20 en novembre - 255 en 2008

 
Interview avec Saleh Radjavi Print E-mail
mardi, 01 mars 2005
Saleh Radjavi, représentant en Suisse et en France du Conseil national de la résistance iranienne, explique le rôle que peut jouer l'Organisation des moudjahiddin iraniens pour mettre fin à la dictature islamique. Interview avec le journal Le Courrier Suisse paru le 1er mars 2005.

En juin 2003, le juge anti-terroriste français Jean Louis Bruguière mobilise 1500 policiers pour opérer une vaste rafle des militants de l'Organisation des moudjahiddin du peuple d'Iran (OMPI) à Auvers-sur-Oise. Le très médiatique juge Bruguière avait agi de toute évidence sur la base d'informations fournies par les partisans de la coopération avec Téhéran, mais également à partir de sources américaines dont l'origine était Ahmed Chalabi. Tombé depuis en disgrâce (Chalabi avait en effet méthodiquement désinformé le Pentagone sur le dossier des armes de destruction massive), il vient de retirer sa candidature au poste de premier ministre du nouveau Gouvernement irakien en formation.
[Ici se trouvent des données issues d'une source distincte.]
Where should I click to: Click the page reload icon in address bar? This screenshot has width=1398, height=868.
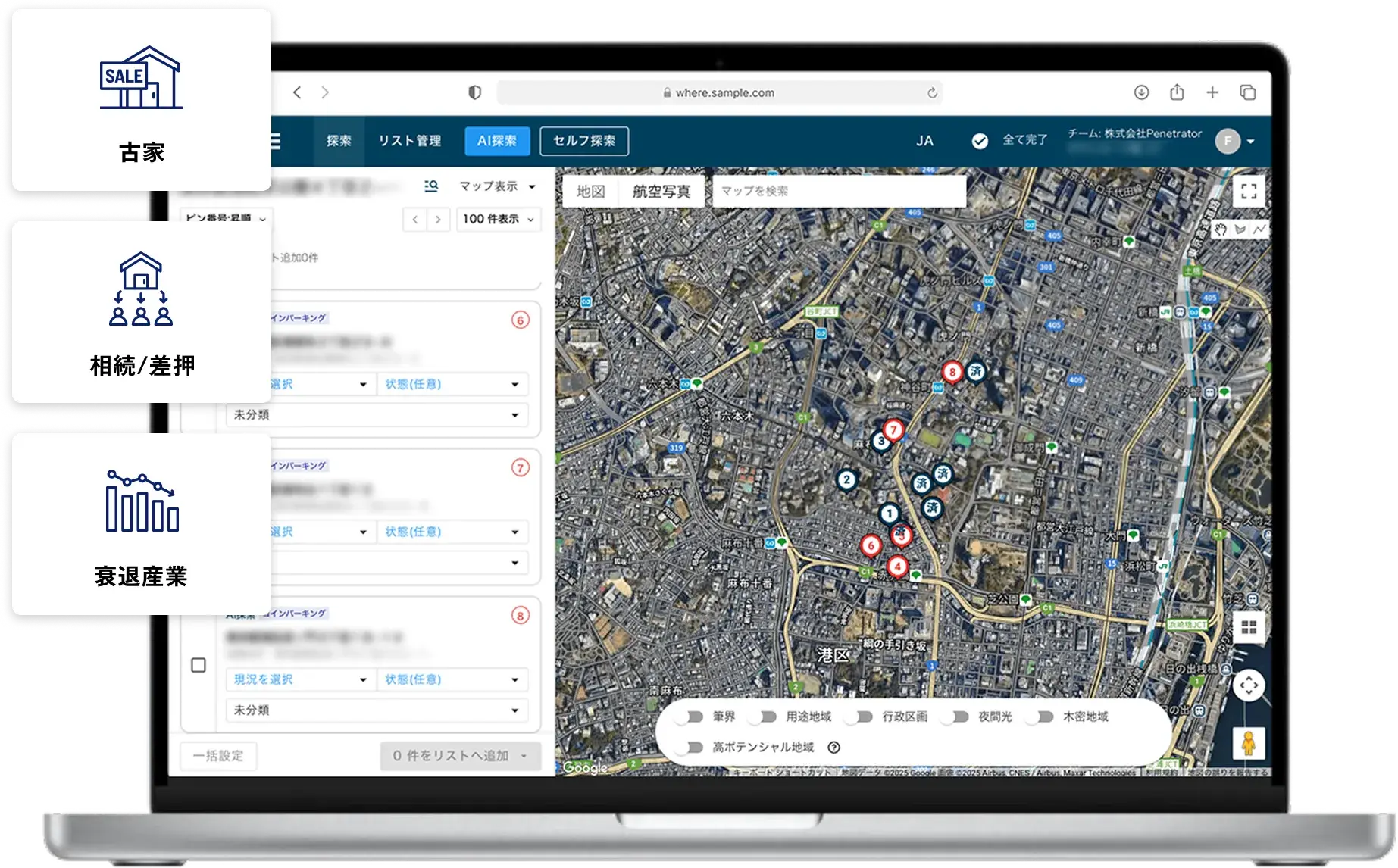(x=932, y=92)
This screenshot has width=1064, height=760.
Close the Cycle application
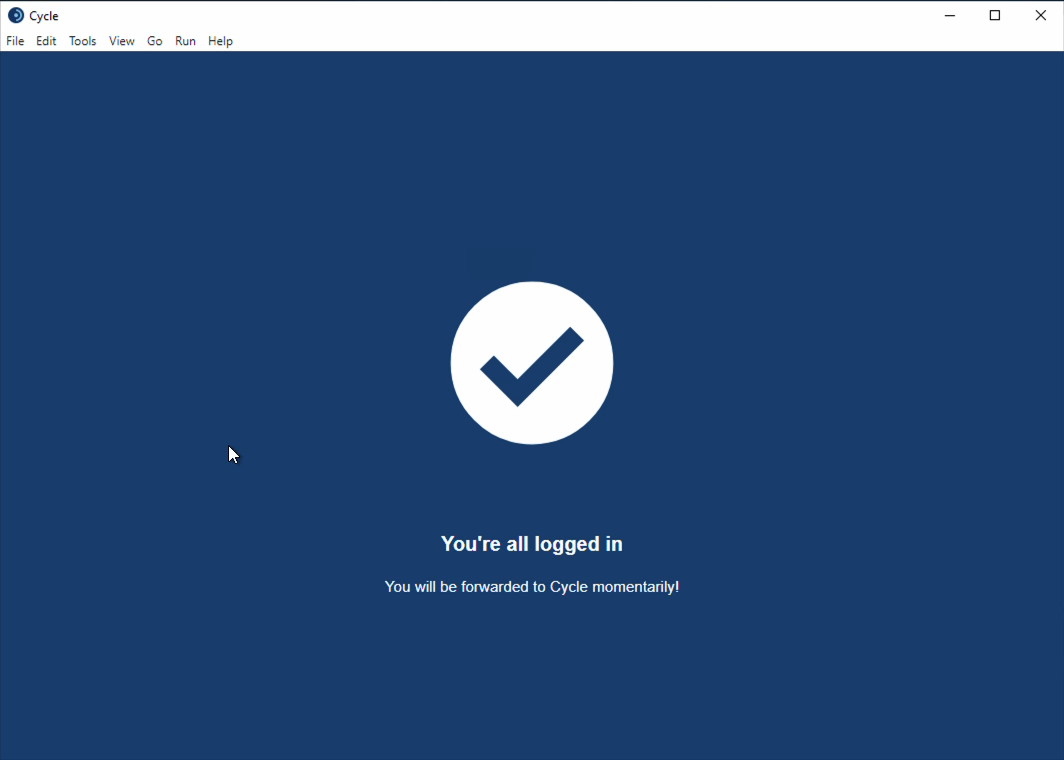click(x=1040, y=15)
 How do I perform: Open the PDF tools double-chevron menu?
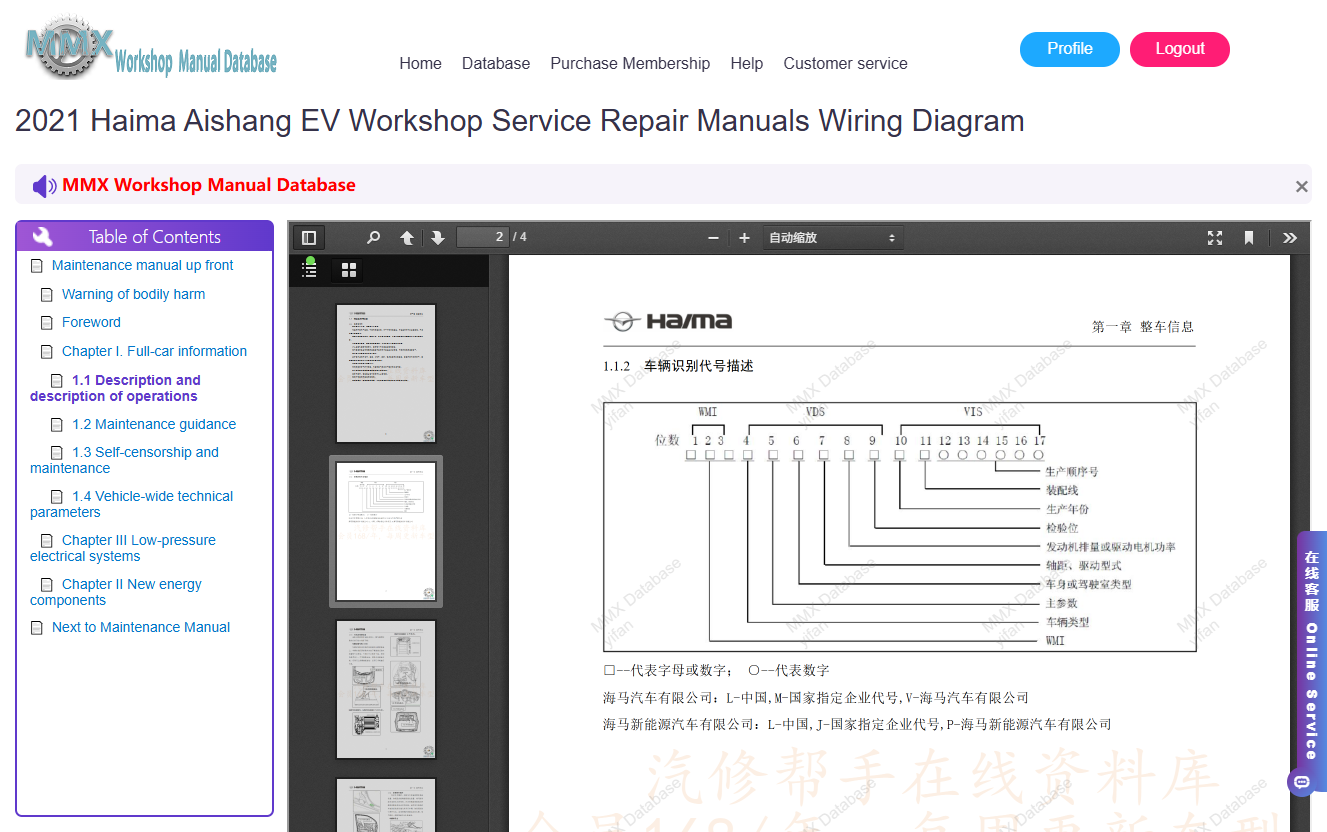pos(1290,238)
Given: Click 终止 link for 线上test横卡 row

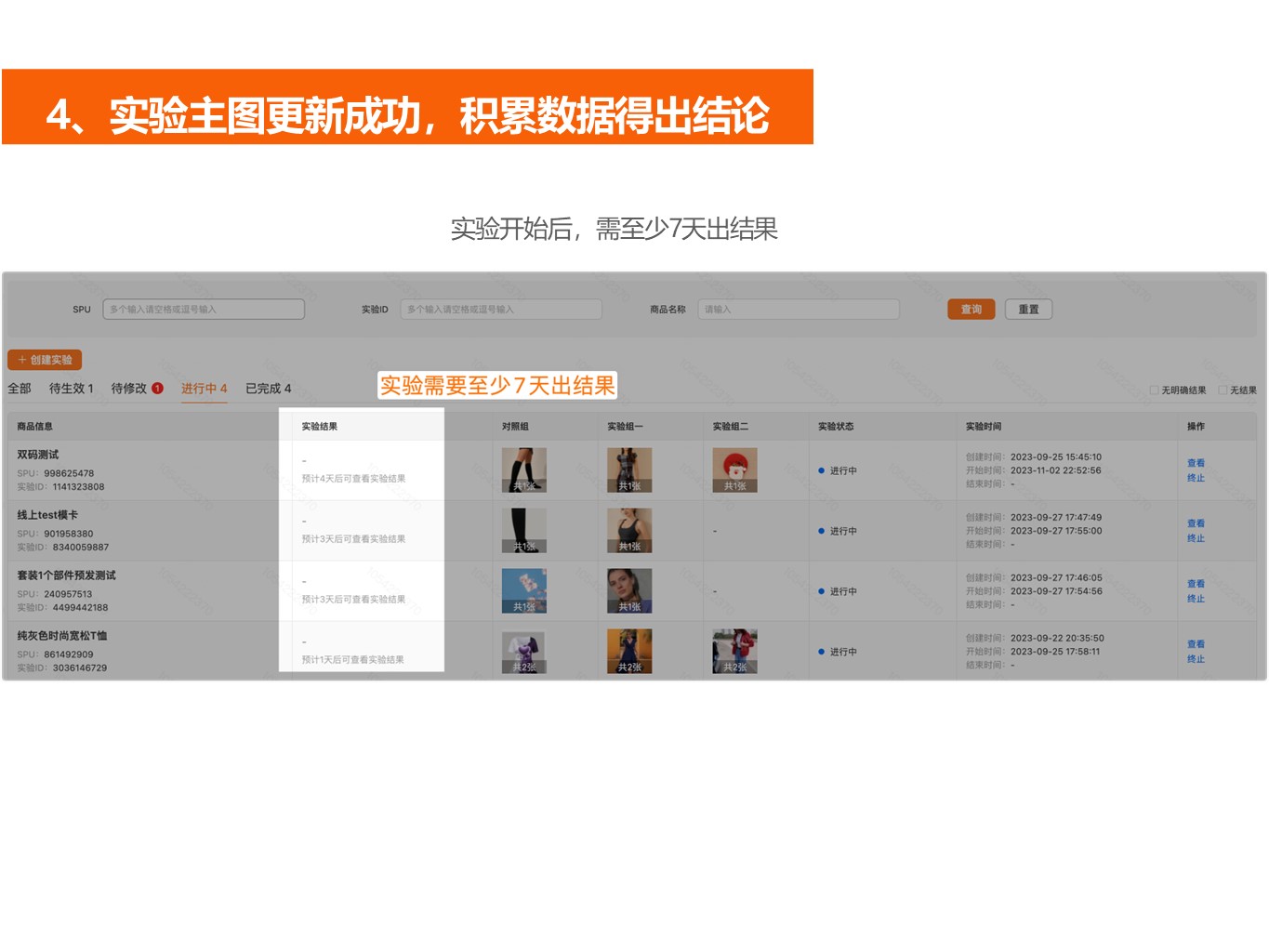Looking at the screenshot, I should [1196, 538].
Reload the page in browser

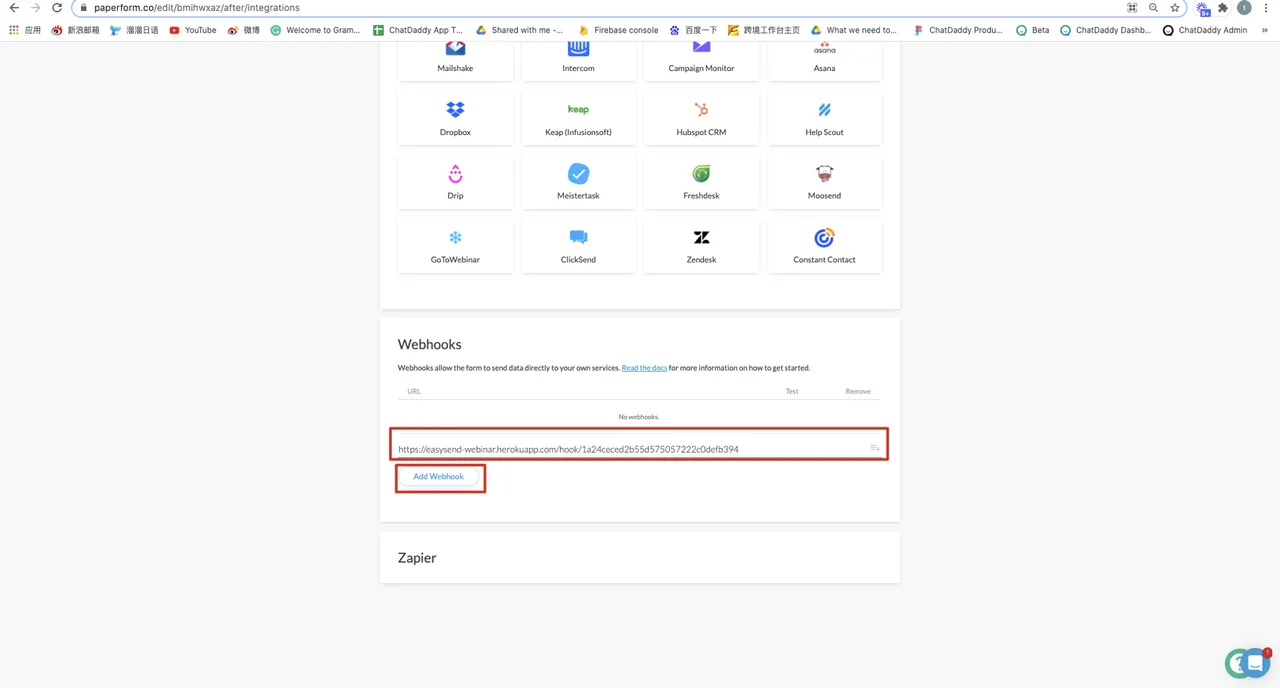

Il est aujourd'hui établi que son allégeance était double: à la fois vis-à-vis de Washington et de Téhéran. Au final, l'affaire d'Auvers aura coûté la vie à plusieurs militants des moujahiddin du peuple qui à Rome, Londres, Paris et Bruxelles n'ont pas hésité à s'immoler par le feu pour protester contre la procédure judiciaire française jugée arbitraire. Depuis, la justice française reste muette sur ce dossier, alors que l'OMPI semble jouer un rôle de plus en plus ambigu dans les plans de l'administration américaine de renversement du régime des mollahs. Entretien avec Saleh Radjavi1, représentant en France et en Suisse du Conseil national de la résistance iranienne.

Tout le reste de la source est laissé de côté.